The biologic is benralizumab, an anti-interleukin-5 receptor α monoclonal antibody, that when delivered subcutaneously, rapidly depletes eosinophils, cells that at high concentrations in the blood and airways lead to frequent asthma exacerbations. Benralizumab was evaluated for patients whose asthma is not well-controlled by high dosages of the standard therapies of inhaled corticosteroids and long-acting β2-agonists and, therefore, were prescribed an add-on oral corticosteroid (prednisone) on a regular basis to boost control.
"Frequent or long-term use of systemic corticosteroids can lead to potentially life-threatening complications, including osteoporosis, diabetes, cardiovascular disease and adrenal suppression," said lead author Parameswaran Nair, MD, PhD, professor of medicine at the Firestone Institute for Respiratory Health, at McMaster University in Hamilton, Canada. "We need new, safe therapies that would replace the need for systemic corticosteroids for patients with severe asthma."

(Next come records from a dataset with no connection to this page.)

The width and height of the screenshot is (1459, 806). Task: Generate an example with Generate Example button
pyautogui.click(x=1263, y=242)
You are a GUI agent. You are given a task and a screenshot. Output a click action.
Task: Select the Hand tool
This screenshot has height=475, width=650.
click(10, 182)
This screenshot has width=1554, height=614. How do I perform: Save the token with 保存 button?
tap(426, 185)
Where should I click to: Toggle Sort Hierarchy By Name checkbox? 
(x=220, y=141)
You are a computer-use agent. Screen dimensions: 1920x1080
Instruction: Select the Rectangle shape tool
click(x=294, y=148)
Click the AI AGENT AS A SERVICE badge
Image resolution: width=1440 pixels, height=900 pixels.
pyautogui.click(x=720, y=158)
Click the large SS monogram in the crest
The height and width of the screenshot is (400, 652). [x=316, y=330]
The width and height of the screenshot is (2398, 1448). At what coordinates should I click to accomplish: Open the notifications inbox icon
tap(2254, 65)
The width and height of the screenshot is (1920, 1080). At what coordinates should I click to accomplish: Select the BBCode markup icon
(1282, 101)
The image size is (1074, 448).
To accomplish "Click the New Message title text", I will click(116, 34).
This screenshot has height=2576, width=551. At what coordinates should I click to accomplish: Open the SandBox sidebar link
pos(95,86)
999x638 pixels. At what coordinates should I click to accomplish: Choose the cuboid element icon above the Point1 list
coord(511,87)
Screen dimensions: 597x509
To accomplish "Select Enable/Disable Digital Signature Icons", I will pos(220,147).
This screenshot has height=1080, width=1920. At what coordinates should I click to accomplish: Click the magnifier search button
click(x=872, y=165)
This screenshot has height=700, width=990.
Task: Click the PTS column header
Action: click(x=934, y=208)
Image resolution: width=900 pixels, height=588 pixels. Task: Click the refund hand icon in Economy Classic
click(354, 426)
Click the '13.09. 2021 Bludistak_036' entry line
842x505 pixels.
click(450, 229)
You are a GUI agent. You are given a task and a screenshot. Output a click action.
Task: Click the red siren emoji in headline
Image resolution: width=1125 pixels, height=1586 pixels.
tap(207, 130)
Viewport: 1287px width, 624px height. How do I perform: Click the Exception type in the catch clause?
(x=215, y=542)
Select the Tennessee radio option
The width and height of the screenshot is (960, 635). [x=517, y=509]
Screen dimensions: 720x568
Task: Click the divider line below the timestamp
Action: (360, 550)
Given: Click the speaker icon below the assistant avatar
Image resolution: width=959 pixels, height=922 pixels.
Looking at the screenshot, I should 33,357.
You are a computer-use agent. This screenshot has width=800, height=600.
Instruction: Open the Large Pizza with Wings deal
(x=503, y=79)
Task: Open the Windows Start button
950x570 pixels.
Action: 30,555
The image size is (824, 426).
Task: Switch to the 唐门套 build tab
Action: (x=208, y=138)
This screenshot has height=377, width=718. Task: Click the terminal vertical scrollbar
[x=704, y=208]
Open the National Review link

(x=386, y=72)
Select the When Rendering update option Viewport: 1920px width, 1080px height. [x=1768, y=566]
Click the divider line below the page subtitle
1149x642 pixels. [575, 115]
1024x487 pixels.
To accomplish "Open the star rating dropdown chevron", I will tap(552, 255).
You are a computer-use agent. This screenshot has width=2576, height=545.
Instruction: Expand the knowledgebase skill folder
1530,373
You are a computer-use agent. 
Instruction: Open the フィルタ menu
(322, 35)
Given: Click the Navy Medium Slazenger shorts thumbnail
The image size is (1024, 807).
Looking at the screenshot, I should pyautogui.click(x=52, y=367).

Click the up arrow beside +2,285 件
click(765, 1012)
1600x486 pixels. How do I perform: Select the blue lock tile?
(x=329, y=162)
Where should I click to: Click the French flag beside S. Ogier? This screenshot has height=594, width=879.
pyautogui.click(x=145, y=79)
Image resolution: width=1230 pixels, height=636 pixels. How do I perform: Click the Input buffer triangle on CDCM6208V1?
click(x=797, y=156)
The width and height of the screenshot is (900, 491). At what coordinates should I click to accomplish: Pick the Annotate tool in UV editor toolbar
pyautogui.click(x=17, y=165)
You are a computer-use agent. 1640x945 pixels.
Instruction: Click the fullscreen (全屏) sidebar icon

According to the authors, about 5 to 10 percent of people with asthma have a severe form of the disease, and studies have shown that 32 to 45 percent of these people require frequent or maintenance oral corticosteroids.
In this double-blinded, Phase 3 trial, known as ZONDA (named for the dry, warm Andean wind), 220 patients, age 18 to 75, were randomized into three arms: those receiving benralizumab every four weeks, those receiving benralizumab every eight weeks (after three initial four-week doses), and those receiving a placebo.
At the end of 28 weeks, the investigators found:
- The odds of reducing prednisone use was more than four-times greater for patients enrolled in either of the benralizumab arms than placebo.
- Annual exacerbation rates of patients enrolled in either of the benralizumab arms were estimated to be 55 to 70 percent lower than placebo, despite reduction in prednisone use.
- More than one-third of patients enrolled in the benralizumab arms were able to reduce their prednisone dosages by ?90 percent.
- FEV1, the measure of how much air a person can forcefully exhale in one second, was not significantly different between the benralizumab and placebo study arms at the end of the study. However, FEV1 did not decline compared with baseline, despite a significant reduction in the dose of prednisone.
- No major adverse events were related to benralizumab use.
The researchers said that approximately 20 percent of patients did not respond to benralizumab and that future studies would be needed to determine which patients would benefit from the biologic. "It is possible that these patients' asthma was not critically dependent on the eosinophils, or they may not have had significant airway eosinophil activity," Dr. Nair said, adding that "longer term studies of patients with prednisone-dependent asthma are needed before definitive conclusions can be drawn about the long-term efficacy and safety of benralizumab and eosinophil depletion."
Benralizumab is under regulatory review in the United States, European Union, Japan and several other countries.